Mais le bulot trébuche vite sur le réel. Pas qu’il se plante à chaque fois (il y a des tas de bulots devenus célèbres) (si, si), pas qu’il échoue systématiquement (même s’il a ça dans le sang de s’échouer), mais le bulot avec son ego pataud panique vite.
Il rêve… et Hop il doute.
Il s’y voit… et Hop il ne s’y voit plus du tout.
Il se prend à espérer que… et Hop il revient sur terre.
Il fait tout ce qu’il faut pour… et Hop il pense qu’il ne mérite pas. Il se dit « bah non, quand même, on n’a jamais vu un bulot avoir le prix goncourt… » (c’est un exemple).

Alors il garde en lui cette fébrilité permanente.

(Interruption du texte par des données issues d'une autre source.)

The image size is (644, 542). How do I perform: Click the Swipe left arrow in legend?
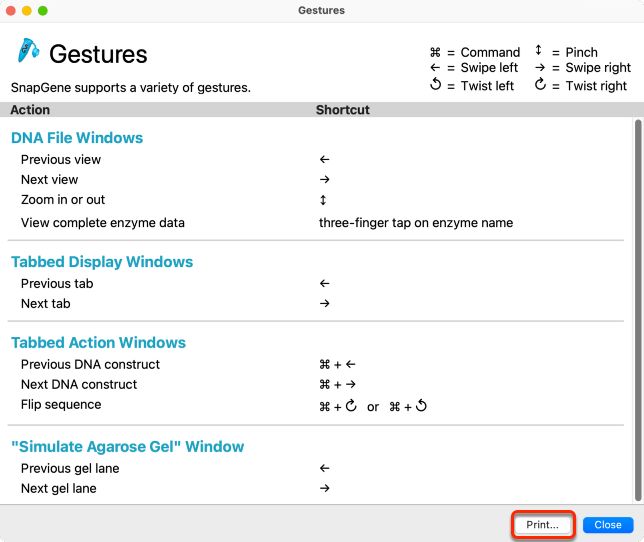coord(435,67)
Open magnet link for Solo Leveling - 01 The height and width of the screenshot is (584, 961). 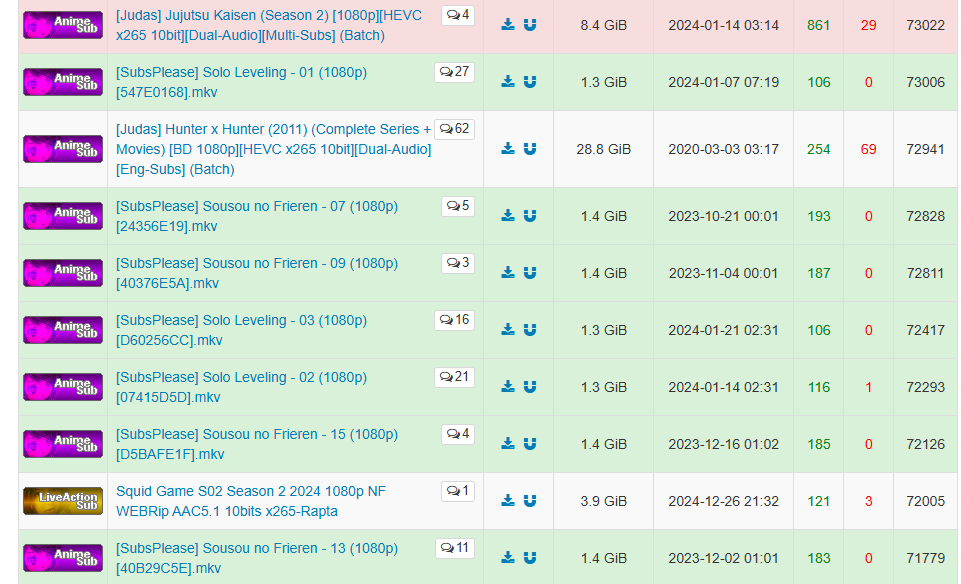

Quand le bernard l’ermite s’invite, il s’active, il agit (le bulot sait très bien que s’il ne fait rien, il ne se passera rien) (c’est la base de son karma).
Puis le bernard l’ermite se barre, et il retrouve son état initial de doutes et de peurs : il jette un œil sur la plage, se laisse bercer par les flots, se prend quelquefois pour une autre sorte de coquillage et s’enfouit sous le sable, disparition momentanée aux regards des autres, revient à la surface, et se surprend à penser qu’avec un peu de bol sur un autre rivage on le remarquera…
Alors il attend la bonne vague. Parce que c’est sûr (il se dit) la bonne vague pour moi arrivera bien un jour ou l’autre.